A Associação Internacional de Medicina e Ciência da Dança (IADMS) explica que “a área aplica os preceitos da medicina especificamente ao corpo e à vida do bailarino. Como disciplina, investiga as causas das lesões decorrentes da dança; promove o seu tratamento, a prevenção, a reabilitação e o acompanhamento no retorno à dança; e explora as habilidades e técnicas para a realização do movimento. Algumas áreas de interesse são: a biomecânica, a fisiologia, a psicomotricidade, a nutrição, os aspectos psicológicos, as terapias corporais e a educação somática”.

Uma importante reflexão sobre por que a dança pode levar a lesões é a compreensão de que as aulas são geralmente focadas em desenvolver uma técnica ou uma vivência. Nem sempre a dança é uma atividade fisiologicamente “completa”, como se costuma dizer. Aliás, praticamente nenhuma atividade corporal – seja ela artística, desportiva ou cotidiana – tem a capacidade de desenvolver de forma equilibrada todas as valências físicas e neurológicas do indivíduo. A visão idealizada de “atividade perfeita” ou “completa” há muito tem sido afastada das discussões acadêmicas sobre o tema.
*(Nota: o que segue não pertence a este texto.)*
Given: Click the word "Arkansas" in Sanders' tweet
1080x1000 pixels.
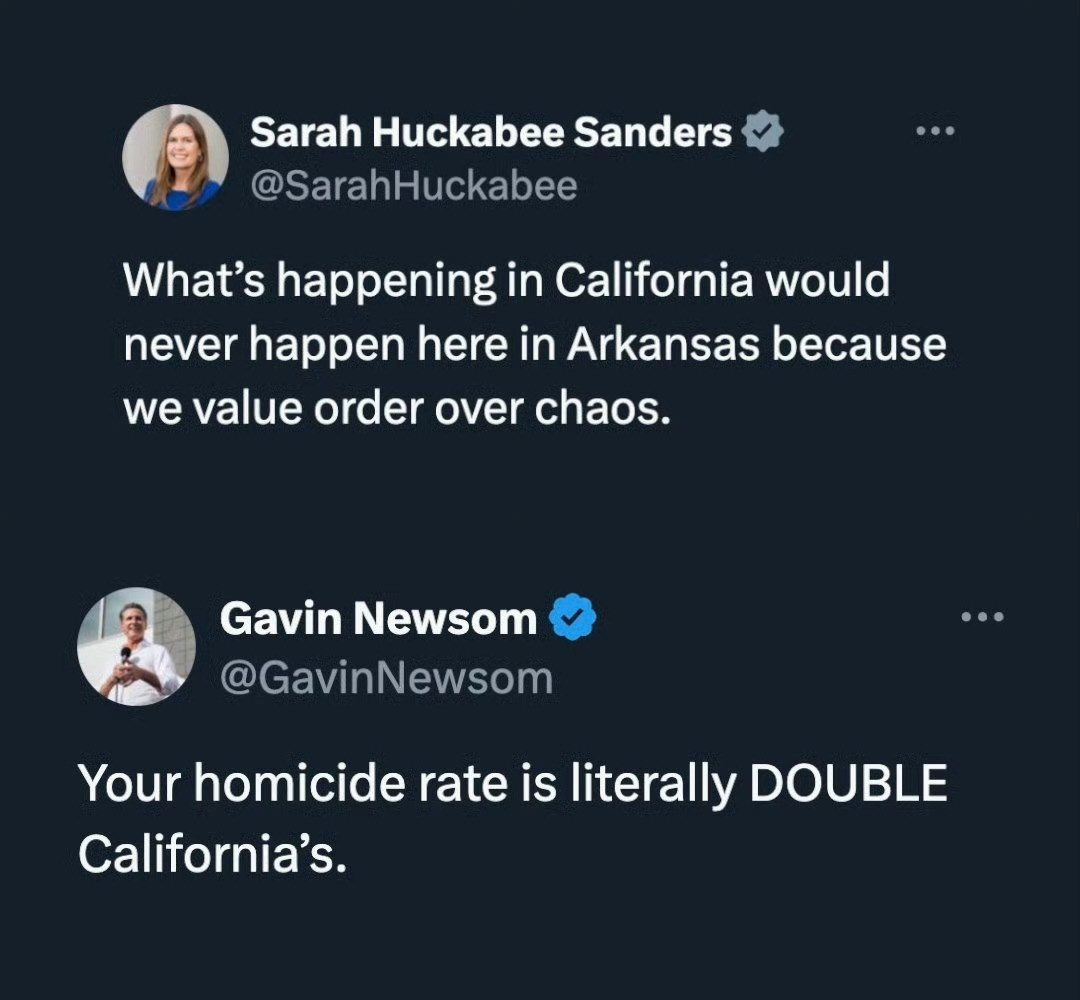Looking at the screenshot, I should tap(663, 344).
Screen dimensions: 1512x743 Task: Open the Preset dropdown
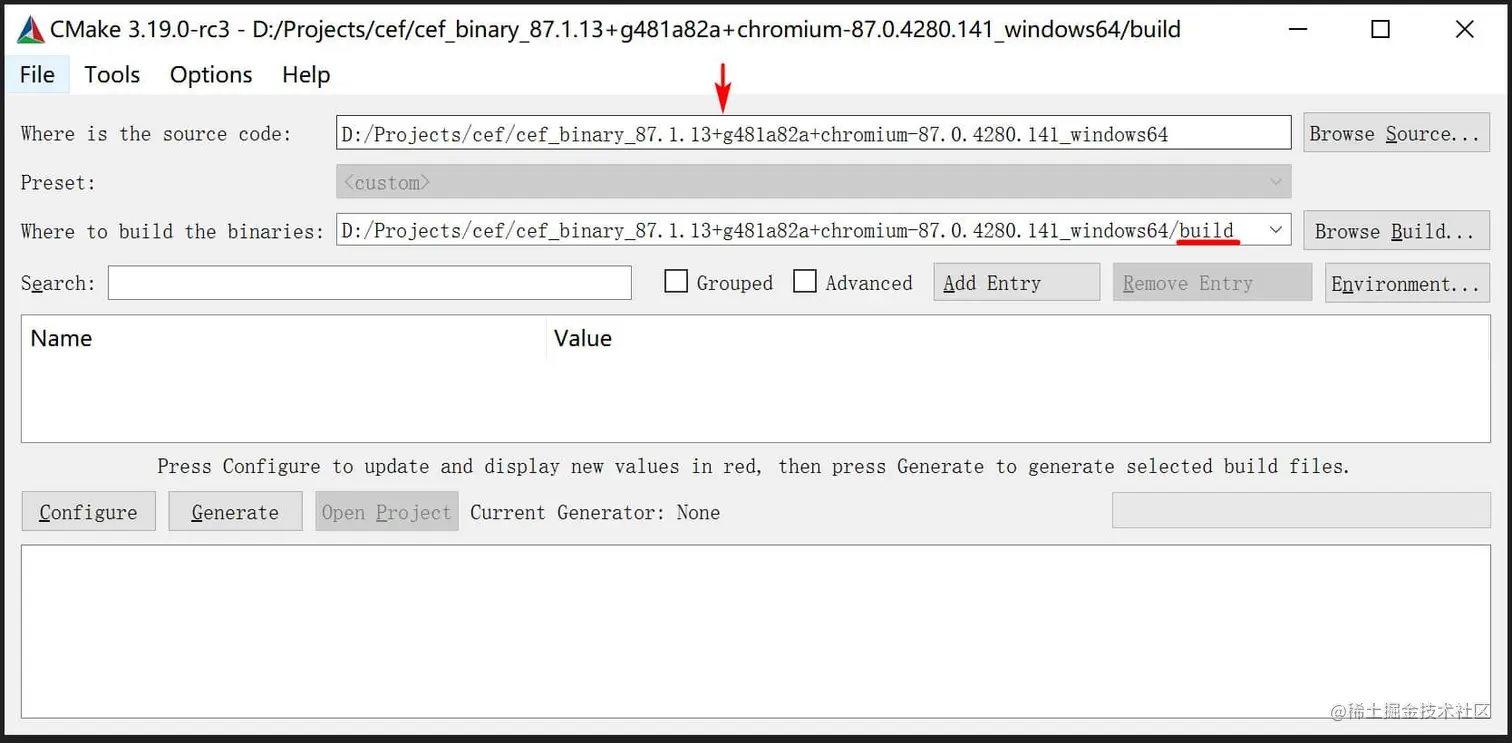(1277, 182)
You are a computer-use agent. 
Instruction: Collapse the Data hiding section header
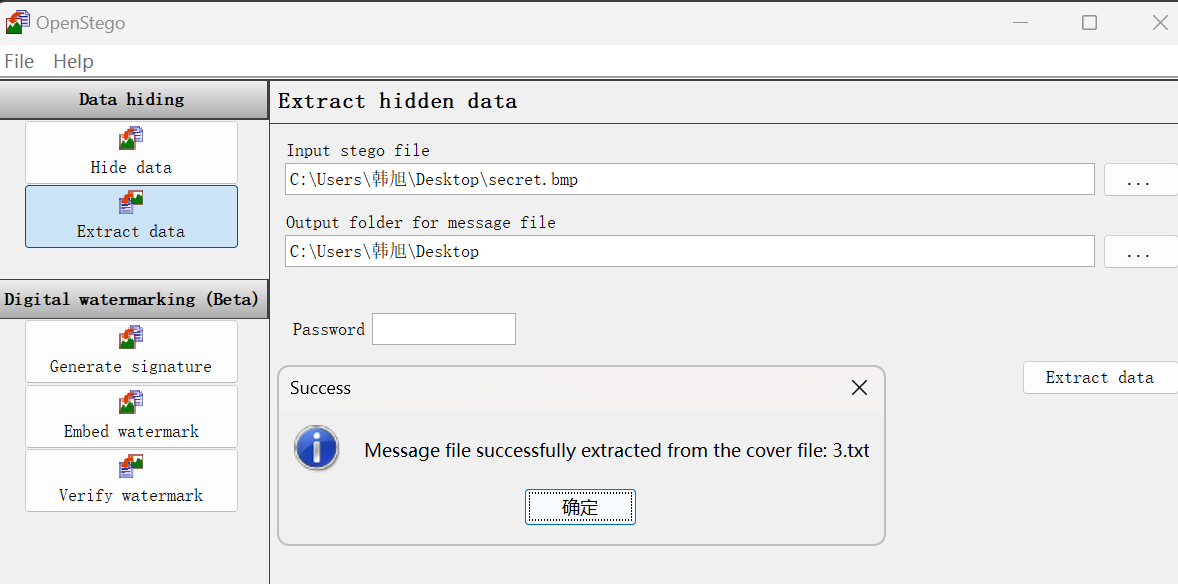pyautogui.click(x=133, y=100)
É muito importante oferecermos uma variedade de estímulos ao nosso corpo, entendendo que cada atividade tem uma ênfase e que cada corpo tem suas particularidades. Assim, a recomendação é de que a dança seja sempre acompanhada de outras práticas, seja no contexto amador ou profissional. 

Pensando nas principais valências físicas – fôlego, força e flexibilidade –, a aula de dança pode ter ênfase sobre apenas uma delas, trazendo desequilíbrios ao corpo do praticante. No contexto profissional ou pré-profissional, por exemplo, a relação esforço-pausa pode ser bastante desfavorável, significando que os bailarinos ficam muito tempo parados durante as demonstrações, memorizações e correções dos exercícios feitas nas aulas.

Isso acaba por prejudicar o desenvolvimento de fôlego, capacidade que, paradoxalmente, é muito exigida durante os ensaios e apresentações. Essa discrepância entre o que o treinamento oferece e o que a performance exige já foi demonstrada em numerosos estudos da área da fisiologia da dança.

Nem só os profissionais de dança sofrem lesões e desequilíbrios em sua prática: quem pratica por prazer, diversão ou indicação médica também pode passar por situações adversas, como periartrites (bursites, tendinites, capsulites, problemas ligamentares) e outras lesões articulares. É importante procurar sempre um profissional de dança habilitado, que estará ciente dos cuidados que um programa de dança deve ter.

Conto mais sobre a história da Medicina da Dança no capítulo “Medicina da Dança em Porto Alegre”, do livro “Escritos da Dança 1” (de 2016, organizado por Airton Tomazzoni, Mônica Dantas e Wagner Ferraz; páginas 182-195). E também no livro comemorativo dos 10 anos do curso de Licenciatura em Dança da UFRGS, organizado por Aline Haas, Cibele Sastre e Lisete Vargas. Nele, escrevo o capítulo “Medicina da Dança: minhas vivências no encontro arte-ciência”, que pode ser encontrado entre as páginas 159 e 188.

Então, não esqueça: procure um profissional de dança habilitado e estimule seu corpo com diversas atividades, de preferência distribuídas ao longo de toda a semana. E dance para sempre!

(*) Izabela Lucchese Gavioli é professora adjunta do Departamento de Educação Física, Fisioterapia e Dança, médica especialista em Reumatologia e Medicina do Esporte, mestre e doutora em Artes Cênicas, bailarina, coreógrafa e professora de dança.